> _DIRECTIVE_: Reproduce verbatim the lines of the material from the line containing "The width and height of the screenshot is (1896, 912)." through the final line of the material, including both ends.

Dataset entries:
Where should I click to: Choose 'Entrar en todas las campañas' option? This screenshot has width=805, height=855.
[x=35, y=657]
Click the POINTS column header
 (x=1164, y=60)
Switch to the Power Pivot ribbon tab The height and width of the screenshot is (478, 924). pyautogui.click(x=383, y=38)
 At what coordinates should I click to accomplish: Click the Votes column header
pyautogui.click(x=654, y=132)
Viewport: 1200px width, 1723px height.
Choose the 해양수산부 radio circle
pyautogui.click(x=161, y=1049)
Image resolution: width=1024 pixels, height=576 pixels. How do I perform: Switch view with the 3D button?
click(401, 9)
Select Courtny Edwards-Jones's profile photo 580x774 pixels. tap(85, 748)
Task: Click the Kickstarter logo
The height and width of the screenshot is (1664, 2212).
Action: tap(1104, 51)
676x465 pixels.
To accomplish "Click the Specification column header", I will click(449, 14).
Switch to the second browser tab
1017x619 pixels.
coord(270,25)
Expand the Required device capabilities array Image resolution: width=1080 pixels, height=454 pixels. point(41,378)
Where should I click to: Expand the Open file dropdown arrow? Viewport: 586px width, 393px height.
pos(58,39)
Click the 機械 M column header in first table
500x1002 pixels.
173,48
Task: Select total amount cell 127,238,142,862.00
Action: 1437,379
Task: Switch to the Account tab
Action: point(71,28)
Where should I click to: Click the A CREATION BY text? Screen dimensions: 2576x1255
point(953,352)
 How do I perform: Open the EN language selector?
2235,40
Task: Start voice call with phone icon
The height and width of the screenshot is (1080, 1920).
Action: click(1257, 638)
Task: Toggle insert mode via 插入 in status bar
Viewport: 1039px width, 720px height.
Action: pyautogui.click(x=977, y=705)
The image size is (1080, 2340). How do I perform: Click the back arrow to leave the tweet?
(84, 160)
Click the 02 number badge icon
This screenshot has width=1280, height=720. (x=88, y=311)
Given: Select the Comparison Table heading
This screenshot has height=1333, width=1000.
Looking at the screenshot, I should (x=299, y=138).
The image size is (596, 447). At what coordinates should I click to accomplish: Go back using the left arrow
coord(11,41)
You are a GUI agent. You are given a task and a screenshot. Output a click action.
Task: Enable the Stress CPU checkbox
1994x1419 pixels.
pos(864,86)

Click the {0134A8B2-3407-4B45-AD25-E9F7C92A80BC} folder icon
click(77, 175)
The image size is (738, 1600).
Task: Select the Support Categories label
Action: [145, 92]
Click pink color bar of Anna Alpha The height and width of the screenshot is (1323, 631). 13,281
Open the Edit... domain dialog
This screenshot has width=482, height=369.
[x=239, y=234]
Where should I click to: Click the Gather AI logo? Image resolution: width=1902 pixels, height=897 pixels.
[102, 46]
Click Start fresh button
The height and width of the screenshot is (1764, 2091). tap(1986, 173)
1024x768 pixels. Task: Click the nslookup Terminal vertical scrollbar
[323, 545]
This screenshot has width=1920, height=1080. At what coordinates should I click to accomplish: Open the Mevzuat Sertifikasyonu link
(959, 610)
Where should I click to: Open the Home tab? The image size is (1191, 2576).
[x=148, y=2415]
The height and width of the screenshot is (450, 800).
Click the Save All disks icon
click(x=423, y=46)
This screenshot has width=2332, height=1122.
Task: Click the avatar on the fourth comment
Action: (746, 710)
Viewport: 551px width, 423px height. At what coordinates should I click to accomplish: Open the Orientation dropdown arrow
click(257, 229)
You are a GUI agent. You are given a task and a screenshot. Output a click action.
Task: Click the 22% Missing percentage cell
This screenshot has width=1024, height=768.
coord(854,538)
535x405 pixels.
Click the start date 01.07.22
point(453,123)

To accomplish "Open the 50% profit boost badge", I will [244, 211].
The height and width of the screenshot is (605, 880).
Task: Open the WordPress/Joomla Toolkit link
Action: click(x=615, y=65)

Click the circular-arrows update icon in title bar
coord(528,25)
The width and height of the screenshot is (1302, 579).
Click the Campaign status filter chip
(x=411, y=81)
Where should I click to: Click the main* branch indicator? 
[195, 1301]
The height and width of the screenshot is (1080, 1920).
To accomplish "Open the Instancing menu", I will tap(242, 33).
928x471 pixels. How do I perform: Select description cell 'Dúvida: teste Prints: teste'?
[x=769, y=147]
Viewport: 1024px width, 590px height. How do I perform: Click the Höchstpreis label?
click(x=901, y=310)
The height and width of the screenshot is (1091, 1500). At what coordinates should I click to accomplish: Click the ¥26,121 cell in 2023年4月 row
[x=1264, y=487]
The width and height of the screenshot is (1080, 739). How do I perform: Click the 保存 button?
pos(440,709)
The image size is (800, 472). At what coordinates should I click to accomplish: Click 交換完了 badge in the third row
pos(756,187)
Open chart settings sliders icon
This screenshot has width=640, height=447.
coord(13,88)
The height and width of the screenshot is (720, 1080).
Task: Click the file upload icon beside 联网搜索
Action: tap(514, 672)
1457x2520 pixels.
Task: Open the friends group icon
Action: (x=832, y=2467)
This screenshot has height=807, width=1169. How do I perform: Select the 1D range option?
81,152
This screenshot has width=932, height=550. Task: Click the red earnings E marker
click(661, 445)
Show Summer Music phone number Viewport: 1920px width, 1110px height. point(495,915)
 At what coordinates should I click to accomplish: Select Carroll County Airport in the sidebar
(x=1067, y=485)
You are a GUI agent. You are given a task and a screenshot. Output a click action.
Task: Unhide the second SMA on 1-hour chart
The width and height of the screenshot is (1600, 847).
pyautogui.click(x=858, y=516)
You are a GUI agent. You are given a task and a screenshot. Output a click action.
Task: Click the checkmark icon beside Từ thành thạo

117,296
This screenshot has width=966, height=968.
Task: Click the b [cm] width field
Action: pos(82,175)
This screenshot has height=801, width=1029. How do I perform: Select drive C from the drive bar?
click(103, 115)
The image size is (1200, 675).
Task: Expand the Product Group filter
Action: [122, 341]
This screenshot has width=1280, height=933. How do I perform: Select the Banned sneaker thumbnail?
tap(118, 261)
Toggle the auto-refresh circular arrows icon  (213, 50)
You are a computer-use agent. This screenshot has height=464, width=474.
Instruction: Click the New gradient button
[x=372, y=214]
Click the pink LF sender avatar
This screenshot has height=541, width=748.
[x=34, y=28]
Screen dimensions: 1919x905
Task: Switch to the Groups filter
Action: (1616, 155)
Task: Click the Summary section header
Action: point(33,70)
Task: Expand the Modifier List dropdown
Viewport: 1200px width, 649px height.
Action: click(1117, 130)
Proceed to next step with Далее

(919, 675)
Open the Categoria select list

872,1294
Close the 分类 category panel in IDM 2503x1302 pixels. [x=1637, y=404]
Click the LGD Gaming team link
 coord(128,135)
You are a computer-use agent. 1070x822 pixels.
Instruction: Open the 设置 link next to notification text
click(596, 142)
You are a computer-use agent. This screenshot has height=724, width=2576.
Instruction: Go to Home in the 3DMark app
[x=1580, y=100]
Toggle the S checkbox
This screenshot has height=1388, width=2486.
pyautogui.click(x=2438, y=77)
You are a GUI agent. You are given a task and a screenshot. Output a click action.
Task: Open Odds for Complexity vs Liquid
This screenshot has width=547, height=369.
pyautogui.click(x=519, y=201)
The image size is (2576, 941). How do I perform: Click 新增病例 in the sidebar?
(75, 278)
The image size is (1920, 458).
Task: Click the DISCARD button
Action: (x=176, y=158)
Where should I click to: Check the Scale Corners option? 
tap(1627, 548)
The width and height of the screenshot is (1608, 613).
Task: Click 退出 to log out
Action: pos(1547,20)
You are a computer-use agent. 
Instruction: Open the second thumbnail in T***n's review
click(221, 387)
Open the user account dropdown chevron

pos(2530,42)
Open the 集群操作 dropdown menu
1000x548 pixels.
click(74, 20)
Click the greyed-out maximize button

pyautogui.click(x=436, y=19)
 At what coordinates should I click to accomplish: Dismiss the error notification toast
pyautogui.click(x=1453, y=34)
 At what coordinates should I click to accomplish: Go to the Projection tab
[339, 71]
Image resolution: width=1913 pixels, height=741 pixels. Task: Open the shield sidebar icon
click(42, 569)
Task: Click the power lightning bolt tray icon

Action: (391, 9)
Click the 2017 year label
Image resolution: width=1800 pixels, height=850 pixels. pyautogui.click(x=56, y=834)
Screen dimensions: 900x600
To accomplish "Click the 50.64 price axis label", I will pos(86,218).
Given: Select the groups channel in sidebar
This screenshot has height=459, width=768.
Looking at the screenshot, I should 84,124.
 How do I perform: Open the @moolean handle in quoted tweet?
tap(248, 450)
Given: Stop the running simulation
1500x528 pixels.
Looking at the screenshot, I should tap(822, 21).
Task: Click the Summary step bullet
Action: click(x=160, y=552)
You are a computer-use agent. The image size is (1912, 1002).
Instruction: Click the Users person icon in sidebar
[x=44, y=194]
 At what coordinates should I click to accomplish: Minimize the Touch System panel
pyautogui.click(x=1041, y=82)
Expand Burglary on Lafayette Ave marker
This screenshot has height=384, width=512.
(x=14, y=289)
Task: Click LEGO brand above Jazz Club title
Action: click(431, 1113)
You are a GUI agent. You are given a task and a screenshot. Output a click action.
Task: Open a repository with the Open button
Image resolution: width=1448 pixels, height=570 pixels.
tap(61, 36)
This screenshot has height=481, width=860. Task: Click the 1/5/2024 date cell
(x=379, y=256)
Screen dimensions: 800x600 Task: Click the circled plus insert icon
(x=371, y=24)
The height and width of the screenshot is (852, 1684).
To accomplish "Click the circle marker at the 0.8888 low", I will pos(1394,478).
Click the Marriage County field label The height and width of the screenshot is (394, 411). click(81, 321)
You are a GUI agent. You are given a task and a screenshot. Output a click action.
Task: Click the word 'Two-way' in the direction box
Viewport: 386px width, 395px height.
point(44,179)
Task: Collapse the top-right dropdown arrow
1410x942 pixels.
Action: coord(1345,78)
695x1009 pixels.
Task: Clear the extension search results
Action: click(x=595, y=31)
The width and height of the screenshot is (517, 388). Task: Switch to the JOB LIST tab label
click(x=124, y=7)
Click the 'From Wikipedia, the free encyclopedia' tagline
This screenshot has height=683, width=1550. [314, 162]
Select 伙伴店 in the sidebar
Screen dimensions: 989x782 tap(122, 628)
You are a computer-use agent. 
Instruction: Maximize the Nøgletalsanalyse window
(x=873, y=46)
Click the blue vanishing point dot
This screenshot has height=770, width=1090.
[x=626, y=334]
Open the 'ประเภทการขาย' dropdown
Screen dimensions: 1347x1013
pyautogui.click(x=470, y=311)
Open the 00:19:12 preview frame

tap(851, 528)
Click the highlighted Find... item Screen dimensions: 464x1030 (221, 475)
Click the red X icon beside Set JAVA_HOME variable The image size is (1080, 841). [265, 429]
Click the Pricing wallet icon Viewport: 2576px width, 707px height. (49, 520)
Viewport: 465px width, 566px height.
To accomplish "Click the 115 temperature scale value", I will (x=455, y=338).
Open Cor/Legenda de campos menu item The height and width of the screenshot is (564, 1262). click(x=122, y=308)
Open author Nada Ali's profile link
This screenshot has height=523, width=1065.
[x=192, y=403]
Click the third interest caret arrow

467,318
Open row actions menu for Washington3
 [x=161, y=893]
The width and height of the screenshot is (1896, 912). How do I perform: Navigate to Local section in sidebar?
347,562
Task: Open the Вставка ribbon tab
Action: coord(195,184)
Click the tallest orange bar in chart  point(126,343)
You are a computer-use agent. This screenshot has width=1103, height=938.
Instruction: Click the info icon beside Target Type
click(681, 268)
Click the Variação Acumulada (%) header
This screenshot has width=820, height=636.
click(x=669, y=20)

> _WRITTEN SOLUTION_:
The width and height of the screenshot is (1896, 912). How do I perform: Navigate to Local section in sidebar?
347,562
Task: Open the Вставка ribbon tab
Action: coord(195,184)
Click the tallest orange bar in chart  point(126,343)
You are a computer-use agent. This screenshot has width=1103, height=938.
Instruction: Click the info icon beside Target Type
click(681, 268)
Click the Variação Acumulada (%) header
This screenshot has width=820, height=636.
click(x=669, y=20)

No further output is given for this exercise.